Source ▸
▶

The picture that emerges from analysis of the population distribution of Carmona in this period is of a society with a Muslim majority dominated by a minority of Christians (mainly Castilian-Leonese and to a lesser extent, Aragonese and Navarrese), who controlled the administrative bodies and governmental institutions. Although the percentage of Muslims and Mudéjars dropped significantly for various reasons, including breach of the capitulations that assured their freedom, the persistence of the Muslim population has been well documented by archaeological investigation, and the material culture shows no sign of discontinuity with the period immediately before the conquest. On the contrary, ceramics, manufactories and many other elements from the period are fully within the Islamic tradition. Visible examples of this phenomenon are found in certain features preserved in some houses in the Santiago barrio and in the street Calle Ancha; these are authentic relics of the Moorish builders of the 14th century.

Alfonso X renewed the Carmona municipal statutes, with the aim of standardising juridically the territories incorporated into the Crown. He granted the city its own jurisdiction, starting from the ancient cora of the Islamic period and segregating only Marchena. It was an extensive territory, much larger than the current demarcation, comprising Fuentes de Andalucía, Mairena, El Viso and La Campana.

◀

Information supplied ▸
▶

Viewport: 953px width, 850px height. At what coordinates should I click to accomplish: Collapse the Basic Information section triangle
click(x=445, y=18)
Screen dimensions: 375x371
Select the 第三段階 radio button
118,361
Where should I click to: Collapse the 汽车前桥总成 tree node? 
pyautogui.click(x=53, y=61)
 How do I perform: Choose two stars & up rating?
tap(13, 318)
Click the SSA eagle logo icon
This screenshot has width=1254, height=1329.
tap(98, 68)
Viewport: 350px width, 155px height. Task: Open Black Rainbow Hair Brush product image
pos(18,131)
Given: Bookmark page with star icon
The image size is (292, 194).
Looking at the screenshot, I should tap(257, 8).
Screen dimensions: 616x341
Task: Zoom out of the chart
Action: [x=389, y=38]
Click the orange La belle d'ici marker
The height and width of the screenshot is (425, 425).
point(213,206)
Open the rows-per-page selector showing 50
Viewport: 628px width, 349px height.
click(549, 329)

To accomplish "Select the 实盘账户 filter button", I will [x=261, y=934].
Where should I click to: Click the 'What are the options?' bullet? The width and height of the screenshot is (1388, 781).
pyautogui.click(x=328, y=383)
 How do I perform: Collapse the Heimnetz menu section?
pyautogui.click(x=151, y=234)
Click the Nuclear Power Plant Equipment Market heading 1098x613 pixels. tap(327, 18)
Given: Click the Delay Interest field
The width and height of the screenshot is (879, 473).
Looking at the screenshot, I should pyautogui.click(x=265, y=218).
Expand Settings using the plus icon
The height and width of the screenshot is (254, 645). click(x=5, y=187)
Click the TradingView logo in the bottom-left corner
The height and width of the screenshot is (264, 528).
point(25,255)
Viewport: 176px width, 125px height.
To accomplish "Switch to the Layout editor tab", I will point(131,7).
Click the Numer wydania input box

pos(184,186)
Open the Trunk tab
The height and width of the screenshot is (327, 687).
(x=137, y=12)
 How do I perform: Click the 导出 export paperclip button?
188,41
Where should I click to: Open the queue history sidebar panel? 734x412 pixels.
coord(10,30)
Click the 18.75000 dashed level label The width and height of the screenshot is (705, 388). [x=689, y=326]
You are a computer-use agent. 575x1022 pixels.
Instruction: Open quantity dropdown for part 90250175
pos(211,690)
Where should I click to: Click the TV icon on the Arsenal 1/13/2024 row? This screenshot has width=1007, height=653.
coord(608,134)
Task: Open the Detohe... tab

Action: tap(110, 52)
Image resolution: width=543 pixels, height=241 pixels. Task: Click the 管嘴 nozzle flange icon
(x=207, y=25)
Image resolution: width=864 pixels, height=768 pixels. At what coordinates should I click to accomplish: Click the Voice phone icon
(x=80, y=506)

◀

Work to complete ▸
1 - Which place did Alfonso X separate from the jurisdiction he granted Carmona, according to the Carmona passage?
2 - Can you sum up the Carmona passage in two sentences?
3 - What are all the places the Carmona passage lists as part of the territory Alfonso X granted the city?
The material placed after the Carmona passage is separate from it.

Answers to each task ▸
1 - Marchena.

2 - In this period Carmona had a Muslim majority dominated by a Christian minority that controlled the administrative bodies and governmental institutions, and archaeology shows that the Muslim population and its Islamic material culture persisted after the conquest. Alfonso X renewed the city's municipal statutes and granted it an extensive jurisdiction based on the ancient Islamic cora, separating only Marchena.

3 - Fuentes de Andalucía, Mairena, El Viso, La Campana